◆ **Extract to read**
───
Tania Kent
Indicative ballots conducted by three of the four main education unions in England have returned a resounding rejection of the government’s pay offer following six days of “intensive talks” beginning March 17.
The offer was well below the demands of teachers for a fully funded 12 percent wage rise. It consisted of a paltry £1,000 non-consolidated payment for 2022-23 and an average of 4.5 percent for 2023-24 with only 0.5 percent funded by the government. The ballots concluded April 5, with NASUWT still to announce its results.
Both the education unions and the government knew full well that educators would reject it and have used the “talks” to diffuse anger and opposition through political theatre and posturing, with the unions now calling for “fresh talks”.
The results of the indicative ballots were:
The National Education Union (NEU), the largest, announced April 3 through a live meeting from their annual conference in Harrogate that 66 percent of members turned out and 98 percent rejected the offer.
The Association of School and College Leaders (ASCL) announced April 4 that 87 percent of members rejected and 13 percent were in favour, with a 56 percent turnout in its consultative ballot.
───
◆ **Provided material**
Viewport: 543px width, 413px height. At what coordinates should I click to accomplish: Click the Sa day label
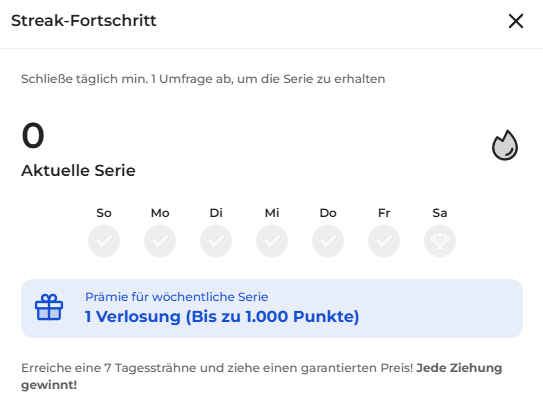pyautogui.click(x=440, y=213)
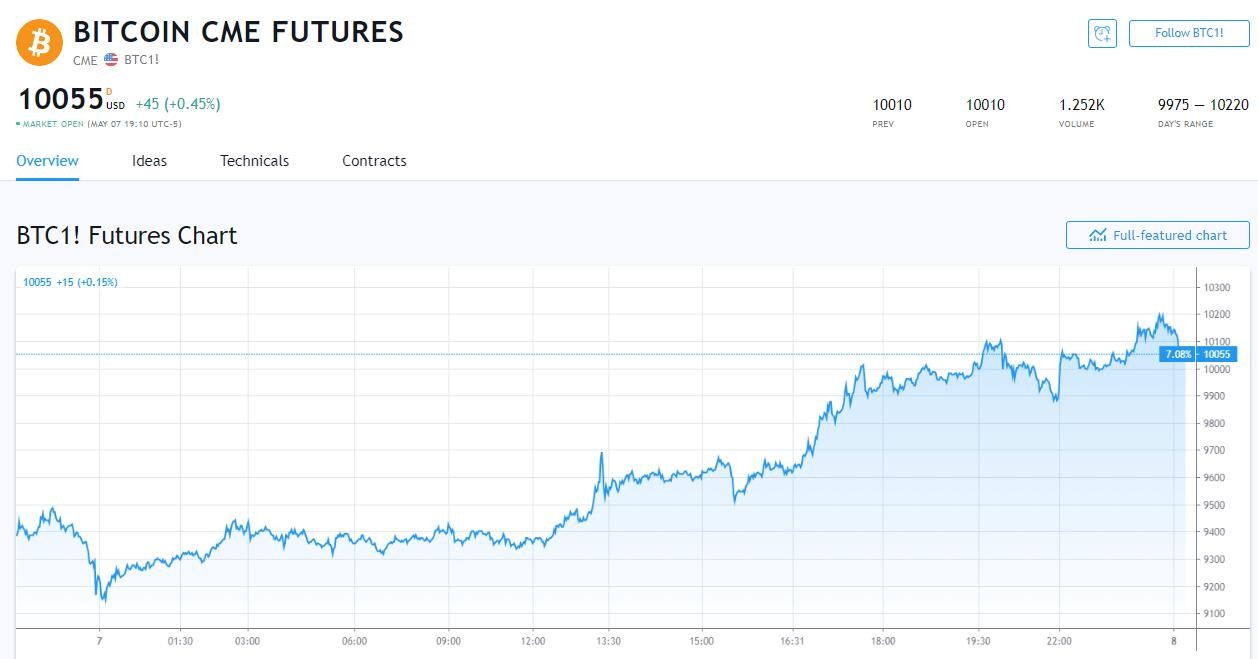Select the Technicals tab

[x=254, y=161]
───
◆ **Work to do**
1: Using the article on the teacher pay ballots, answer:
(a) On what date did the ballots conclude?
(b) What share of NEU members turned out?
(c) In which town was the NEU's annual conference held?
2: For each statement, decide whether the article on the teacher pay ballots supports it, and quote the words that settle it.
(a) The government's offer included a £1,000 non-consolidated payment for 2022-23.
(b) NASUWT had announced its results by the time the ballots concluded.
(c) The ASCL ballot had a turnout above 60 percent.
3: Reproduce the passage of the article on the teacher pay ballots between "The offer was" and "rejected the offer.", inclusive.
The data has no connection to the text.

◆ **Full answers**
1:
(a) April 5
(b) 66 percent
(c) Harrogate

2:
(a) Yes: "It consisted of a paltry £1,000 non-consolidated payment for 2022-23"
(b) No: "with NASUWT still to announce its results"
(c) No: "with a 56 percent turnout in its consultative ballot"

3:
The offer was well below the demands of teachers for a fully funded 12 percent wage rise. It consisted of a paltry £1,000 non-consolidated payment for 2022-23 and an average of 4.5 percent for 2023-24 with only 0.5 percent funded by the government. The ballots concluded April 5, with NASUWT still to announce its results.
Both the education unions and the government knew full well that educators would reject it and have used the “talks” to diffuse anger and opposition through political theatre and posturing, with the unions now calling for “fresh talks”.
The results of the indicative ballots were:
The National Education Union (NEU), the largest, announced April 3 through a live meeting from their annual conference in Harrogate that 66 percent of members turned out and 98 percent rejected the offer.